His journey to recovery is filled with pain and pessimism. There are several times when Fraser thinks he is not going to make it, but fights infections and self-doubts like a champion, with the help and support of his family and friends. His mother and father are always by his side and his grandmother, who is of Greek origin, helps him the only way she can: by cooking for all the visitors “as if my family’s life depended on it”.
Fraser had to learn many things again, like breathing and coughing. Eight weeks after the accident, when Fraser began to breathe on his own, he says it “felt like victory”. Once he is out of hospital, his school helps him graduate by making many adjustments for him.
But it’s only when he draws his idol and Formula One champion, Lewis Hamilton, on an iPad by using an app that Fraser is drawn to the world of art. More painting work follows and soon Fraser’s school becomes the venue for his first art exhibition, Hand to Mouth, six years after his accident. A motivational speaker and artist, Fraser has since painted a lot of things, from a suspension bridge and sailboat to legendary paralympians. There is also a 2017 calendar made of his works. “More than anything I do, I feel most defined by my art,” he says.
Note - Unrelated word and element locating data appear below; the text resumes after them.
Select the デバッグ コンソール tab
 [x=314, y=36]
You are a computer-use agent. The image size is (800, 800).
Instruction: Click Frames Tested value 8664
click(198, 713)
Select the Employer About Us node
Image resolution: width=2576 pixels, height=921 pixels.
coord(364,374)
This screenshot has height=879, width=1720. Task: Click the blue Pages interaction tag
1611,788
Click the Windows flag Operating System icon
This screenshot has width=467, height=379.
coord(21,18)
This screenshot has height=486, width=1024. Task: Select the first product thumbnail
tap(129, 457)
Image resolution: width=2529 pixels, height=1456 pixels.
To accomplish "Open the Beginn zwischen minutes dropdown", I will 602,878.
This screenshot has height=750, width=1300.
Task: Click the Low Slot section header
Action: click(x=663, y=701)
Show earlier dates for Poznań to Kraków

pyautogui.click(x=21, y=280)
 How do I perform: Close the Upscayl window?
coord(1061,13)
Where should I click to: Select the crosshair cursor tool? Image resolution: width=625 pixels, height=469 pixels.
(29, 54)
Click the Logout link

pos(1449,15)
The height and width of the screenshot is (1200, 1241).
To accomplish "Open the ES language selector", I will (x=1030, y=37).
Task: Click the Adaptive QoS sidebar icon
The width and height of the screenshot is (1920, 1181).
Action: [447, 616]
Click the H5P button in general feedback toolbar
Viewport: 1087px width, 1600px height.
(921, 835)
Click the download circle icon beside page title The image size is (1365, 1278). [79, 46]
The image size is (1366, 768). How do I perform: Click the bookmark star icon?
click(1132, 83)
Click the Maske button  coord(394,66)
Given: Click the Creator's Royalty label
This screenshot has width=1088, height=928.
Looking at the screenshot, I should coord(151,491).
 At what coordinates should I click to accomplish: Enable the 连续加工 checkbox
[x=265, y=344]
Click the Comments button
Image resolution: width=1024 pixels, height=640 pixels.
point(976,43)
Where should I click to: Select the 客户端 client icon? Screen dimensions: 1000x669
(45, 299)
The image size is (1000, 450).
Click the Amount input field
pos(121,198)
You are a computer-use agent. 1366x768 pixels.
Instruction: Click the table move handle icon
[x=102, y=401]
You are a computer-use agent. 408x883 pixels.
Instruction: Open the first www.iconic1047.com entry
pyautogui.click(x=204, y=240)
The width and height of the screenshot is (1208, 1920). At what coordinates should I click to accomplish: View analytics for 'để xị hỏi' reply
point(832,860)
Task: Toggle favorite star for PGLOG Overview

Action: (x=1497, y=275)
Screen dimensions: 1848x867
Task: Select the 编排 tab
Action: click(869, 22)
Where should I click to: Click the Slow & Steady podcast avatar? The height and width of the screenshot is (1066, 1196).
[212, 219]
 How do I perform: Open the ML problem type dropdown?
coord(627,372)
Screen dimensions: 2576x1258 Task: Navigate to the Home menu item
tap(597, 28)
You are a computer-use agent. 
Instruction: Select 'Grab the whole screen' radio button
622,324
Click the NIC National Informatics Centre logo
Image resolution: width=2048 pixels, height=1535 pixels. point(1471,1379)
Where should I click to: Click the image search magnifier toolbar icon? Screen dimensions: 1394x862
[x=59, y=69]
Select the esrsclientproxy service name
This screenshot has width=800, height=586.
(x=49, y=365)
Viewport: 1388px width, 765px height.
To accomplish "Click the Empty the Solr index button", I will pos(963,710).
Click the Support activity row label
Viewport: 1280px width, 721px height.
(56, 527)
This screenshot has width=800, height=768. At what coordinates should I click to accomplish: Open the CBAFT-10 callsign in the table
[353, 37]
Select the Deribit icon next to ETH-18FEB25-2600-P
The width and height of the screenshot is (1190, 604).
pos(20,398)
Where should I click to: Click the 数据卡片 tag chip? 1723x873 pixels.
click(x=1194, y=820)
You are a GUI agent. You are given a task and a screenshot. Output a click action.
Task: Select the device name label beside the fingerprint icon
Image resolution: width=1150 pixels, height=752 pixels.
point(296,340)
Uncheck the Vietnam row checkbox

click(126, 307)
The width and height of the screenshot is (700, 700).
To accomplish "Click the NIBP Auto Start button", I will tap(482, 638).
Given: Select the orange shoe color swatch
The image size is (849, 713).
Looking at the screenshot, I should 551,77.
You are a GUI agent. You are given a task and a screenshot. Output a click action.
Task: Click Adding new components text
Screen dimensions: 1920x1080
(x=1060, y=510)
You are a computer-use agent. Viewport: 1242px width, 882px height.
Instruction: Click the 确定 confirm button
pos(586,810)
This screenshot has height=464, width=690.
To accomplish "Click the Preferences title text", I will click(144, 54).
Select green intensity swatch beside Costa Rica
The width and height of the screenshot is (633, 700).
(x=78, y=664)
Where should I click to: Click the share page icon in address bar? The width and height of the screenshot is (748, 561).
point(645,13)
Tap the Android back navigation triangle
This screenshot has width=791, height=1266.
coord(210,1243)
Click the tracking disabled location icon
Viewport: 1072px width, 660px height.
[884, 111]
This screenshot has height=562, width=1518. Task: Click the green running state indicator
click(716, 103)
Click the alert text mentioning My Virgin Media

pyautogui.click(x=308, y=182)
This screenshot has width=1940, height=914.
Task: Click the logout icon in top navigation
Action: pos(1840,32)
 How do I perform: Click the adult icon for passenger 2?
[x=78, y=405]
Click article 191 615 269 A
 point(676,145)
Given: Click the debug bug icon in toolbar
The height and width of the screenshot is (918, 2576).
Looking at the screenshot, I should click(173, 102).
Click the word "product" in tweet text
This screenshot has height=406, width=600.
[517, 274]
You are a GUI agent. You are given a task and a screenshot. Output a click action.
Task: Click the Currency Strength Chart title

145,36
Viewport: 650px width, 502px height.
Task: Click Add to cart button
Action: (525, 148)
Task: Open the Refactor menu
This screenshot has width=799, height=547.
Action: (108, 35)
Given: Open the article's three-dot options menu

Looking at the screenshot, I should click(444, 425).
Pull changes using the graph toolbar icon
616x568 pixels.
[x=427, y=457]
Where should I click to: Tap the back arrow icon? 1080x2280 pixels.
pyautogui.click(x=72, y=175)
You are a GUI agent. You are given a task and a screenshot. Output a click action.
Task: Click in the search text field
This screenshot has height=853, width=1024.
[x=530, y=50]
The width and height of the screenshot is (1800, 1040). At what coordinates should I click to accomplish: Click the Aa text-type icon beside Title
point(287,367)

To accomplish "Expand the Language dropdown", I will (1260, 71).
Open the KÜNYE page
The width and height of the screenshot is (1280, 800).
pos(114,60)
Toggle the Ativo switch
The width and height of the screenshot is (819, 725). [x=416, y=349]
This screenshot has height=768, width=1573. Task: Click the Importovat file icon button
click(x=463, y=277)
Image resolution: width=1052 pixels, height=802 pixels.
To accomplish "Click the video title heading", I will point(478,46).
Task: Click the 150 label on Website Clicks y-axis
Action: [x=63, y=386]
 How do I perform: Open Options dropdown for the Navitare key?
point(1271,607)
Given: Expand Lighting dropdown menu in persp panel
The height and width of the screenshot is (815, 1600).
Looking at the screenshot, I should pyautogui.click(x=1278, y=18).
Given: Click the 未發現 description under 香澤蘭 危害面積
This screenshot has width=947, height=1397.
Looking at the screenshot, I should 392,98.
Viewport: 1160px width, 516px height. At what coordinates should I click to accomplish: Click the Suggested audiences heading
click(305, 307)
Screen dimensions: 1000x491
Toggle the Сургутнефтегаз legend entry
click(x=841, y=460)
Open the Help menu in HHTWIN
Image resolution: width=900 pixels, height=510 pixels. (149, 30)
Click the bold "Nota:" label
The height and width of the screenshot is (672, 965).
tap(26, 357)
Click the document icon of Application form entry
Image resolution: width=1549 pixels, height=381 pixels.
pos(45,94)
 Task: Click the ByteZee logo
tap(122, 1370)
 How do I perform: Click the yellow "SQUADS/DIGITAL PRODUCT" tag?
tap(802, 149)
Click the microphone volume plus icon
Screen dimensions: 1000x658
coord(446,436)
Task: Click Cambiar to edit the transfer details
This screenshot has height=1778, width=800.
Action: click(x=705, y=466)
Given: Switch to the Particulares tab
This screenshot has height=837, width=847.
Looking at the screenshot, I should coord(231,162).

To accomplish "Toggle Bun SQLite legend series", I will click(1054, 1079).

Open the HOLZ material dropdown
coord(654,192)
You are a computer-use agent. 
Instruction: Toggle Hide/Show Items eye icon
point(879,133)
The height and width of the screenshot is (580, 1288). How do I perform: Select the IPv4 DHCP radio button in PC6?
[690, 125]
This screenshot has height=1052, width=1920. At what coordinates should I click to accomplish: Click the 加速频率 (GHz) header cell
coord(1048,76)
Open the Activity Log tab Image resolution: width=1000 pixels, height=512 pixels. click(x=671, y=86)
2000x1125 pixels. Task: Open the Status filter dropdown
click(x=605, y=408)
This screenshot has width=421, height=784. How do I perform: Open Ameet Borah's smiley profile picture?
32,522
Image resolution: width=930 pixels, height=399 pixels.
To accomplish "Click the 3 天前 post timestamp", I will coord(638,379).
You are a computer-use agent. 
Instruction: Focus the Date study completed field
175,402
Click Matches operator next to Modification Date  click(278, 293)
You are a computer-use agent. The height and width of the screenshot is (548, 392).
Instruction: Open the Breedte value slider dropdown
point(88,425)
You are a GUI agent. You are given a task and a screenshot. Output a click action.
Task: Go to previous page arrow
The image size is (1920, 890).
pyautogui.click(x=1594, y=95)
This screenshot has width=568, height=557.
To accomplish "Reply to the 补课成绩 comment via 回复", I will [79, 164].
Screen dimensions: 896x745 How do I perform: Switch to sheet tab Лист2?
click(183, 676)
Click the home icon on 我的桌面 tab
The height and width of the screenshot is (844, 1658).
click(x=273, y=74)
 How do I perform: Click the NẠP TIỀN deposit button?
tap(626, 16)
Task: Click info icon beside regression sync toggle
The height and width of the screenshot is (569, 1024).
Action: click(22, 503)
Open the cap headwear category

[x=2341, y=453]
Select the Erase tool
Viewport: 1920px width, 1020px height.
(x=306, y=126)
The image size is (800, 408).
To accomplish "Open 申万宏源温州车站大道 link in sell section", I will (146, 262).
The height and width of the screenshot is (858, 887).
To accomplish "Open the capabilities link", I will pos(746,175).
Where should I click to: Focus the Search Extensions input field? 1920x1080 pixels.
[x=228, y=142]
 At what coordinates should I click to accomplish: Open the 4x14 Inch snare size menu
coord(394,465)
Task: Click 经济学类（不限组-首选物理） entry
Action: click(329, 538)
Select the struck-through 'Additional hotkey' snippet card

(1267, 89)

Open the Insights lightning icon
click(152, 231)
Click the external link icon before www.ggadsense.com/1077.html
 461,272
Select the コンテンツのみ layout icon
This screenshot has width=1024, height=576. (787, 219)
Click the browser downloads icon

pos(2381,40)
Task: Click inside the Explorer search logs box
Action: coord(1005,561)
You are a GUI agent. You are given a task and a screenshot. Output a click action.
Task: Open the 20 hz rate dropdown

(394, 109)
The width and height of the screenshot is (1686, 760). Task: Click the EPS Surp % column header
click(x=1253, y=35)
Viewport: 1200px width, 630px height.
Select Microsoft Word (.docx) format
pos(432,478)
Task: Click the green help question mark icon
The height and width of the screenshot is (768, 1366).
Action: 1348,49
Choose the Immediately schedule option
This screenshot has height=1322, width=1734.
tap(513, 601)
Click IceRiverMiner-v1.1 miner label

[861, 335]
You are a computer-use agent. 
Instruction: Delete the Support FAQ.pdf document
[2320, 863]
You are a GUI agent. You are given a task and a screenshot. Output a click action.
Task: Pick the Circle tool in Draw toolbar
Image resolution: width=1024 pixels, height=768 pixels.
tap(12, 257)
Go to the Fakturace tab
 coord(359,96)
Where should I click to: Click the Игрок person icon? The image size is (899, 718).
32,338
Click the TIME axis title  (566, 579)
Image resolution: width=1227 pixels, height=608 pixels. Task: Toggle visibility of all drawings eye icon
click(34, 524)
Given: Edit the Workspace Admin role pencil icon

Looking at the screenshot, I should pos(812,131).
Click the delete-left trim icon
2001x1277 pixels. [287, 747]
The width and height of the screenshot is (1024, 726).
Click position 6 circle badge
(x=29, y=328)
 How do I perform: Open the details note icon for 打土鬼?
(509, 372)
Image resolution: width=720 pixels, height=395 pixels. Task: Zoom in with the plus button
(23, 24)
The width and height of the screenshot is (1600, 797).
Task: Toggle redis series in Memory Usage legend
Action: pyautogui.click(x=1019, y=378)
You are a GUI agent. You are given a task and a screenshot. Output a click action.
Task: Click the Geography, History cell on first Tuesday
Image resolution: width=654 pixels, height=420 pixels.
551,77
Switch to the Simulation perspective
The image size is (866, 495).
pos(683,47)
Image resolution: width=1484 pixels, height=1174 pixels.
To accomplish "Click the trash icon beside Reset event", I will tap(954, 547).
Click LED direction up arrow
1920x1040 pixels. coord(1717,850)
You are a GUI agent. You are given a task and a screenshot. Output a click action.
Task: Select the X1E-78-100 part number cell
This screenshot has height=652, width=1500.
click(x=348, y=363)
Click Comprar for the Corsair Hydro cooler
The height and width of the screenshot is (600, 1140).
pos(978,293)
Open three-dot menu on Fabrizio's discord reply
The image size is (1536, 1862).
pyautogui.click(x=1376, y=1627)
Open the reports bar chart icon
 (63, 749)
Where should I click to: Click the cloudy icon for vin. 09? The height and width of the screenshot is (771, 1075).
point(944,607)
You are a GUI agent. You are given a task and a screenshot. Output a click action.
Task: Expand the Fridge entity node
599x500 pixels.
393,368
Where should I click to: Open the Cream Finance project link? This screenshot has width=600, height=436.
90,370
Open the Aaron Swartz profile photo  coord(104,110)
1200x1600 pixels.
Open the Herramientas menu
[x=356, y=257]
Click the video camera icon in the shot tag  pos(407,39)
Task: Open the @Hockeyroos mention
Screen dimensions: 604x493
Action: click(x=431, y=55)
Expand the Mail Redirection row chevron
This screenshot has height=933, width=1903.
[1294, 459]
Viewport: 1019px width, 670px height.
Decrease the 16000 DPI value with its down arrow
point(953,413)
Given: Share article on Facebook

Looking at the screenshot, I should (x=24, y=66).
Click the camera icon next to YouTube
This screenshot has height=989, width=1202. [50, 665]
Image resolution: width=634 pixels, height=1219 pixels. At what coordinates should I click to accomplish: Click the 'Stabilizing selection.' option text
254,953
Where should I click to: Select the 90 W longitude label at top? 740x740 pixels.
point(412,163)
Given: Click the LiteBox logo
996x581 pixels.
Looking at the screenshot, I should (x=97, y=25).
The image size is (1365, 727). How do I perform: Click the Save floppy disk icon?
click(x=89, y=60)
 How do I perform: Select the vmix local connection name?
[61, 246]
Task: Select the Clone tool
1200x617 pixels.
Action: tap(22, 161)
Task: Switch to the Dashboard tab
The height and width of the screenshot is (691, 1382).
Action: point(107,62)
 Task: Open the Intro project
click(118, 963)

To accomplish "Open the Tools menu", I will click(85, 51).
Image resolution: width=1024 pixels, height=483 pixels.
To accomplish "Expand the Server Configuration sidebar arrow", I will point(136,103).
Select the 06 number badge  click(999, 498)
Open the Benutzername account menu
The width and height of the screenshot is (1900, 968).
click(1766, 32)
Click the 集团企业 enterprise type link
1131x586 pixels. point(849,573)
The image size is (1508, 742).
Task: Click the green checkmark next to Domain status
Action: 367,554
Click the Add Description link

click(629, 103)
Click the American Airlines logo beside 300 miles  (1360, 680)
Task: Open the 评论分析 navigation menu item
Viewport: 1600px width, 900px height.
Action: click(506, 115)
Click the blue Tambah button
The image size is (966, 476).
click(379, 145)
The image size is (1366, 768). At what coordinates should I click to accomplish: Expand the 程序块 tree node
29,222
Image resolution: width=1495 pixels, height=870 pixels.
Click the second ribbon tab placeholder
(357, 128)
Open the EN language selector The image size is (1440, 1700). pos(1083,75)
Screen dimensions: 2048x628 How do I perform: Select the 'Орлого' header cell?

Fraser’s life has attracted the attention of many, including Harry Potter author JK Rowling, who says the young man is “one of the most remarkable people I’ve ever met”. The foreword to Fraser’s memoir is written by Rowling, who was present at Fraser’s first art exhibition. “I follow Henry on Twitter and regularly chat with him by Director Message,” writes Rowling. “Fate forced Henry Fraser down a terrifying path for which no preparation was possible,” she says. “He had to find his own way back to a life worth living and in doing so he revealed himself to be a person of extraordinary perseverance, strength and wisdom.”
Fraser’s paintings are finding fans everywhere. During the 2015 Rugby World Cup, his works were used by The Times, London. Besides being a friend of Rowling, he has fans in the English rugby and cricket teams as well. Last year, Fraser was included in the ‘Power 100’ list as the seventh most influential person living with a disability in Britain.